En marge cette expérience solo sans équivalent, Nintendo mise énormément sur l’aspect social. Dans cette optique « 1-2 Switch » est une succession de mini jeux, qui sans être révolutionnaires, apportent une fraîcheur que l’on voit rarement dans l’industrie. Un ambassadeur des possibilités offertes par la bécane à la manière d’un « Wii Sport » sur la cultissime Wii. Ici, toutes les épreuves ne se pratiquent qu’à deux. Les partenaires doivent alors non pas regarder dans la même direction mais se positionner débout, face à face. Que ce soit lors d’un duel au Far West, une partie de ping-pong, un combat de boxe, de la traite de vache (sic)… les propositions sont suffisamment variées pour faire chauffer l’ambiance lors de soirées entre amis. Que l’on adhère ou pas – le jeu vidéo presque sans écran, il fallait y penser – force est de constater que les joy-cons répondent au doigt et à l’œil.
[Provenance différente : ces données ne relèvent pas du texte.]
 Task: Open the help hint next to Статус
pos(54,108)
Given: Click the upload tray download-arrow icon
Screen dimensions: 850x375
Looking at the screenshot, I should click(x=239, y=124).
La reconnaissance de mouvement est impeccable, d’une extrême précision et ouvre de belles perspectives.

Les fans de titres festifs se procureront également « Just dance 2017 ». Pas de changement fondamental comparé à ses homologues publiés cet hiver chez Sony ou Microsoft, avec la même playlist des modes de jeux identiques, une boutique de chansons via l’abonnement unlimited…, Cependant, la prise en main, encore au top apporte un plus non négligeable. Par leur légèreté, la présence de dragonnes détachables et une précision de tous les instants…. Et au moins, sans caméra, on se laisse davantage porter. Ouf, on évite le ridicule en continuant à croire à ses talents de danseur hors pair.